Interesting Post! Maber Flats does not affect Salmon at all though, so really it shouldn’t be in this article. It’s actually more of a “sponge” now than it was in the 1970s, and any pollution that does go through there is just directly related to Keating Industry or Residential
Development –
Hey Clayton… Thank you for your response. The Hagan/Graham system drains into the Saanich Inlet which did. I used both Maber and Tod deliberately to show how decisions made decades ago do not adequately reflect the most appropriate land use. For sure there are many reasons for the pollution not the least of which is the Keating Business Park. AO
Permaculture stresses the opposite: slow down water and keep it as high on the land as possible.
We have a field that we couldn’t get into until July, without wearing “Frankenstein Boots.” We were advised by other farmers to put in drainage tiles and ditches, down the fall line. So instead we dug swales on contour to catch and store the water. The areas between the swales dried out earlier, so we could get in there and plant, but paradoxically, required less irrigation, as the swale, still flush with spring water, provided subterranean irrigation to the bed.

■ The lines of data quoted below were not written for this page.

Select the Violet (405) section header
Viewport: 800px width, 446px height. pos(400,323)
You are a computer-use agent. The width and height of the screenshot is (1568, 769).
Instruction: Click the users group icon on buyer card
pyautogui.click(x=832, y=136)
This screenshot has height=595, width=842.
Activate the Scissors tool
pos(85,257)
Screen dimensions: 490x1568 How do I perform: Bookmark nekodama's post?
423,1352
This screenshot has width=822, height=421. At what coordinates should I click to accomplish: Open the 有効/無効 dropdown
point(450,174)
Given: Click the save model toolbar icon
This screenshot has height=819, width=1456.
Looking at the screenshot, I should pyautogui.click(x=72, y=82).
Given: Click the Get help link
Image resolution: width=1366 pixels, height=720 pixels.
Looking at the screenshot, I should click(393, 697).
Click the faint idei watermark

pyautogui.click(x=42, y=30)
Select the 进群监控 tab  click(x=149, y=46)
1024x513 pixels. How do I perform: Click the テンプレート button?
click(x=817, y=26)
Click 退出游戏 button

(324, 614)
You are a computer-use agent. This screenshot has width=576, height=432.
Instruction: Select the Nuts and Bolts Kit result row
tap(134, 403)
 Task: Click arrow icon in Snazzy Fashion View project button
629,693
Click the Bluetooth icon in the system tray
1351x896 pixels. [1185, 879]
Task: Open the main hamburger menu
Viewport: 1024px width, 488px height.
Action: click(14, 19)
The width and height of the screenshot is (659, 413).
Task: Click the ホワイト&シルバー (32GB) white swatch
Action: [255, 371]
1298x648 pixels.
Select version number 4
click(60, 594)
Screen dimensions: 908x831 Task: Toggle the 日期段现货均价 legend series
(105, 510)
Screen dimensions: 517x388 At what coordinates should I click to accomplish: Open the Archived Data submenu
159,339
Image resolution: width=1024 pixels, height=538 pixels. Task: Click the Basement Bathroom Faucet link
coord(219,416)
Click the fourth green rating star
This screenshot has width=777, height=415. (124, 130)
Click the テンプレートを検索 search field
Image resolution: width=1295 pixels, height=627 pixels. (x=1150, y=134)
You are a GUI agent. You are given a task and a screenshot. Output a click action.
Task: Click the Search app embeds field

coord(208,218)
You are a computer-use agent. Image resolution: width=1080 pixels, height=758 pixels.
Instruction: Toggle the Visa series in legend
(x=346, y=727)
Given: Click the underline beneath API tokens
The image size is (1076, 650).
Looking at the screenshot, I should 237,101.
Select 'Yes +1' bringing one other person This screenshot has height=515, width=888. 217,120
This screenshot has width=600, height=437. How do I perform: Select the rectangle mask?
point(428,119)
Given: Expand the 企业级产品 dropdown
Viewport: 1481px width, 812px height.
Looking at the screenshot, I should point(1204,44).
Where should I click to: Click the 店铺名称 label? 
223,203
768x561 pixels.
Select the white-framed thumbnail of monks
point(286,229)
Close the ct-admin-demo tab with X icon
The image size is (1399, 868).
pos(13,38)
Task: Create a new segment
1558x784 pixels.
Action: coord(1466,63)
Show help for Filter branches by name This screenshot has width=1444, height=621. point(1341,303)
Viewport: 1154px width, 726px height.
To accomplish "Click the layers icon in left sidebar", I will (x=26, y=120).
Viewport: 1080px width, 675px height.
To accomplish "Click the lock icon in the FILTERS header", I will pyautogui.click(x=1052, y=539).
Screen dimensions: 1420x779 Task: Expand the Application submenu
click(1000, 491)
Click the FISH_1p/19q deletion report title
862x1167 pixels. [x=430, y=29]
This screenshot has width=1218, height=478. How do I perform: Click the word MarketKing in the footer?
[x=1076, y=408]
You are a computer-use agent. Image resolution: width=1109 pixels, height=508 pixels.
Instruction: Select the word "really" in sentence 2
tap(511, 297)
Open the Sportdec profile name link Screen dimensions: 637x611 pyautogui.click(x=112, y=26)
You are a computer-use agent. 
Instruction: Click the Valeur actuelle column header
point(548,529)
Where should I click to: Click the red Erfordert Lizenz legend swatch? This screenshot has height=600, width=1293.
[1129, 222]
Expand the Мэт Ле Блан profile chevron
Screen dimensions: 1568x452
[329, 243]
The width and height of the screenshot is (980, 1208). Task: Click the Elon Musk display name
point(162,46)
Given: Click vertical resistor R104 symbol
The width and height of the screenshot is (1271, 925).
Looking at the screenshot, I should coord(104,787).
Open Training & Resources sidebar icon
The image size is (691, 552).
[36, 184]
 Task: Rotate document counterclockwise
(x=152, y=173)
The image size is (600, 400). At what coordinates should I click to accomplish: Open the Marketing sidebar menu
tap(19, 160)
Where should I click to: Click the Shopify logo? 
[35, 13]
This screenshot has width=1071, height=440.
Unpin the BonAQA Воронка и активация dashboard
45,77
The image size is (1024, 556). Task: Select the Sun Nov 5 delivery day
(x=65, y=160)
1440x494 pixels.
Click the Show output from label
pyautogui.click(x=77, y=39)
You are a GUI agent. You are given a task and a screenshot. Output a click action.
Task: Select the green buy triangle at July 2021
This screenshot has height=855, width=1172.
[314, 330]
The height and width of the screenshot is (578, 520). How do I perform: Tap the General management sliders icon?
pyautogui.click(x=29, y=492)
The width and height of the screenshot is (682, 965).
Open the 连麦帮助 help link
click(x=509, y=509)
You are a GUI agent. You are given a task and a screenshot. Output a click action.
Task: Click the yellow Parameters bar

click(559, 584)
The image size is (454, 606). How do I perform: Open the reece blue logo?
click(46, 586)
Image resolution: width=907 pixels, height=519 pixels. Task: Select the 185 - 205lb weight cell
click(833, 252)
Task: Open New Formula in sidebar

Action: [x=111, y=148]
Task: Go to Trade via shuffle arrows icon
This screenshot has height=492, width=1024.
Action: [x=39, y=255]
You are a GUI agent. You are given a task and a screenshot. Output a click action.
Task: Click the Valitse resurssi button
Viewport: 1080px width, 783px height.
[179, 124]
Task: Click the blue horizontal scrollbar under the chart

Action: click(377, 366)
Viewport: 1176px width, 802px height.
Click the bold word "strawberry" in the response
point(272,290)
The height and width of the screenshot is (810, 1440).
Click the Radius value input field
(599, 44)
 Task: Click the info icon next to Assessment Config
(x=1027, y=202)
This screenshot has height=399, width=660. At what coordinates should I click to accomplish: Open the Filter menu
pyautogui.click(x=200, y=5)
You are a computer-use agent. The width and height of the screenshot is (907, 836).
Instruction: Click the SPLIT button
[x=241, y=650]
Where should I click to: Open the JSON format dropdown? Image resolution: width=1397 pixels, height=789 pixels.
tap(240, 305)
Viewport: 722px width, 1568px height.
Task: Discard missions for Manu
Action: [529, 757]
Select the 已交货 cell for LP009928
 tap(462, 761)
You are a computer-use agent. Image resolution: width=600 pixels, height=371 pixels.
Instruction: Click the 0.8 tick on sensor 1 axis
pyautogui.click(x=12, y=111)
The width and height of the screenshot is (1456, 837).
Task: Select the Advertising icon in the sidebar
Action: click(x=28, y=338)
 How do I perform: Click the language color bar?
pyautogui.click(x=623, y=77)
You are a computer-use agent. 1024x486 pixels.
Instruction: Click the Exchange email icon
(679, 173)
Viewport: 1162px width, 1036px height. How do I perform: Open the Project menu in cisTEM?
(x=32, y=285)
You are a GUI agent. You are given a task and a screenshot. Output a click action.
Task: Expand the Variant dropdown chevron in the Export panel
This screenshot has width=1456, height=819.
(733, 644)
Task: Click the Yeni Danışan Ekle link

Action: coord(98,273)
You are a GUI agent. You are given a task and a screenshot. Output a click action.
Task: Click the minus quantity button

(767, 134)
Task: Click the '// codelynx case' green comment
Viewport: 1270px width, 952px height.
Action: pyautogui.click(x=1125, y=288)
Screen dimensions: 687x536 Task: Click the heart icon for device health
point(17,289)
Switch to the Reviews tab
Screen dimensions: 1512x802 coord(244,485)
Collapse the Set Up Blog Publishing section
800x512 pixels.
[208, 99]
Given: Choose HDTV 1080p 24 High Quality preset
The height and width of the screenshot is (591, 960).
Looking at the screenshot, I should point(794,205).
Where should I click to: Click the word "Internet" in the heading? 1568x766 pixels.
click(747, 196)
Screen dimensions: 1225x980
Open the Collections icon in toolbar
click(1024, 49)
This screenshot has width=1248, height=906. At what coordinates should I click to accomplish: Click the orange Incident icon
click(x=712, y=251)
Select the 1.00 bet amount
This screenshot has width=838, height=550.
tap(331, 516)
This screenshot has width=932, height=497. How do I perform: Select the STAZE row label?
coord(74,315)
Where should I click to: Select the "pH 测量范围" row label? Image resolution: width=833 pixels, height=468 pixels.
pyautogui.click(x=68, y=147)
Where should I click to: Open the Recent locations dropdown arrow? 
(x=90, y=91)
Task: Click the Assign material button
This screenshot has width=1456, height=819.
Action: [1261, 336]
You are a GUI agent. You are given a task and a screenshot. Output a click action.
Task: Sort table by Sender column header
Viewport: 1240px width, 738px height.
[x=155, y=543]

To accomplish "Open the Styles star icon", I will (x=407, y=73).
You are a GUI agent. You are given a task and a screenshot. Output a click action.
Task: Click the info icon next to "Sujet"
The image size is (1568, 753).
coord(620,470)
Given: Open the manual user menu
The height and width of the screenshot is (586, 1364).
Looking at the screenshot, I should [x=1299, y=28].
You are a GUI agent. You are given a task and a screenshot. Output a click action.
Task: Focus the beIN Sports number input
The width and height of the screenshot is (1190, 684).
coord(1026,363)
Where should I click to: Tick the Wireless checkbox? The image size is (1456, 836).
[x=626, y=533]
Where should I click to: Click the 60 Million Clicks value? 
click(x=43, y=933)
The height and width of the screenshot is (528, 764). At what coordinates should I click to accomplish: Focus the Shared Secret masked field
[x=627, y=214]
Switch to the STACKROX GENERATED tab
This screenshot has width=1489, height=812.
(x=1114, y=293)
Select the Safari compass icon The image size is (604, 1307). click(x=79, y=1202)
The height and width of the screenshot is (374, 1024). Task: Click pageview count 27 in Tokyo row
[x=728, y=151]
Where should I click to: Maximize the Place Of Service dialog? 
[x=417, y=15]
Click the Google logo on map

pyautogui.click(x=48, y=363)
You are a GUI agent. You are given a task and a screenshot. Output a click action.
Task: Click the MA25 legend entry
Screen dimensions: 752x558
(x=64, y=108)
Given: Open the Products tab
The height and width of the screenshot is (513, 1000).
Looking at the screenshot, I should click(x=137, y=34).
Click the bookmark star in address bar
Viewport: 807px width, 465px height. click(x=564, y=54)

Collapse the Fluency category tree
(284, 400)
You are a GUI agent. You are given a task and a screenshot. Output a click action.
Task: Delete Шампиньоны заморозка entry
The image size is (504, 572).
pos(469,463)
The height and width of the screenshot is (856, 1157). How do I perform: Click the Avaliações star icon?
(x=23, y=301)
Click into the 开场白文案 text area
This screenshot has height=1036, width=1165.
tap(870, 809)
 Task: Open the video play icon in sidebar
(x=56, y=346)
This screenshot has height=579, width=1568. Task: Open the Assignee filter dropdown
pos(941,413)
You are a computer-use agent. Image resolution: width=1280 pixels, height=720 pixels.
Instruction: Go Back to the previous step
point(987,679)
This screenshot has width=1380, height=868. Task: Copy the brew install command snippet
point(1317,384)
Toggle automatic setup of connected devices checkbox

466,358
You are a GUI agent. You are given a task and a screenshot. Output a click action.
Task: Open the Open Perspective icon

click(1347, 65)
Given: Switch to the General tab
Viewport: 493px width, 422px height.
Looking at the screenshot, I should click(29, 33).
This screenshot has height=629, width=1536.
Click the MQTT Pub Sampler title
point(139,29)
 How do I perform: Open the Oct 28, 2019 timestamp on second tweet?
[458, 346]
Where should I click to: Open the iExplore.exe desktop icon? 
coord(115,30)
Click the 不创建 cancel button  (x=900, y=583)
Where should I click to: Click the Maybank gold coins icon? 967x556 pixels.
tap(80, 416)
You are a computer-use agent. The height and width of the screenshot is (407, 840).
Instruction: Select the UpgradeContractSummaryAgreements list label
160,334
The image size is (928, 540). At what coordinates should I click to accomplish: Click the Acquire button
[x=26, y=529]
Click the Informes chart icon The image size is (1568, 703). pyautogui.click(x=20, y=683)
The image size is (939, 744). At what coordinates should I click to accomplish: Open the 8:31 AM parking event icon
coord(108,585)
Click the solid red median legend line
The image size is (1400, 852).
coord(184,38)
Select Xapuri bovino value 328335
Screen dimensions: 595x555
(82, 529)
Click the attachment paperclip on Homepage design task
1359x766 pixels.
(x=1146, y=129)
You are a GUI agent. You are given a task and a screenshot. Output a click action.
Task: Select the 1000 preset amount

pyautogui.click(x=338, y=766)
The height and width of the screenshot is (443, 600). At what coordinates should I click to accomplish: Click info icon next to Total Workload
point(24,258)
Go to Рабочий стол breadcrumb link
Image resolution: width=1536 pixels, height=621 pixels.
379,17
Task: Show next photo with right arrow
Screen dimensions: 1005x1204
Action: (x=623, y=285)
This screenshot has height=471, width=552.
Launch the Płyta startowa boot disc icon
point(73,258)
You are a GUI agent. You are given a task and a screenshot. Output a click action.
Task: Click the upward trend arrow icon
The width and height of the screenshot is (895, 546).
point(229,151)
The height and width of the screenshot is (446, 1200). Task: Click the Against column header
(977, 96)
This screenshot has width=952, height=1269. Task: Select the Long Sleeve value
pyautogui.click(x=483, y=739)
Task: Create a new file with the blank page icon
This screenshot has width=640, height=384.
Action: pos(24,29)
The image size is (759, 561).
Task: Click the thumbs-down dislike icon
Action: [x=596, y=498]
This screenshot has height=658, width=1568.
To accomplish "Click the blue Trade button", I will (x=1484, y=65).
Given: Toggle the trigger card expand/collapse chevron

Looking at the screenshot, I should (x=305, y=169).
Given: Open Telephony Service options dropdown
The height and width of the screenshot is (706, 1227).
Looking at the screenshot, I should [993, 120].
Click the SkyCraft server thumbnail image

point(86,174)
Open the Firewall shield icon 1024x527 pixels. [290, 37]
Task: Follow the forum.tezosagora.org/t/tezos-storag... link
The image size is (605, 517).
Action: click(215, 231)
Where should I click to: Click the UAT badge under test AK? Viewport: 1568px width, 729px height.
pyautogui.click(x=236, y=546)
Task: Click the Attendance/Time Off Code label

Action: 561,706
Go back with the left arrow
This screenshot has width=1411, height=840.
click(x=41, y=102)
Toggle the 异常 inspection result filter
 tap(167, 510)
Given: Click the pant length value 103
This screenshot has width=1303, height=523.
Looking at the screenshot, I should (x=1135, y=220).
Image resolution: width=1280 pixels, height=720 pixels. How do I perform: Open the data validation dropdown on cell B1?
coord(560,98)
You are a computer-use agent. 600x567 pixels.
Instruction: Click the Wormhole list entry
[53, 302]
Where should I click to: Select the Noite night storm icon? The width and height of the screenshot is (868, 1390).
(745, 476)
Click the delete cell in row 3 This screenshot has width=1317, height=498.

This works for us, because we’re a high-labour operation. The standard reply you get from conventional farmers is, “How do you run a tractor in there, with all them swales?” How, indeed.
So well said Adam.
This is the interconnectedness of all things. What we do to one we do to all.
This goes beyond what we do to the land we do to ourselves, because we are not above the salmon or the birds, or even the insects; we are part of this web of life.
I know that we are in for complex conversations on how we live in this world; with our seemingly competing needs and entrenched ways. Coming home to our true place in this world is a nessacarily tough journey into authenticity. Tough because the ‘truth’ of centuries of my white culture looking at the land as something to dominate to use for our own.
Awareness can grow and it is a journey that can take time. Some people are not there – yet. I am now in my 50s and it took me a long time to see the truth of how I held myself separate from the earth. I worked in the sawmills. My family has farmers. The larger machines simply meant that we could have more impact more quickly.
I solemnly salute the certain hope that Life has a way to thrive and heal.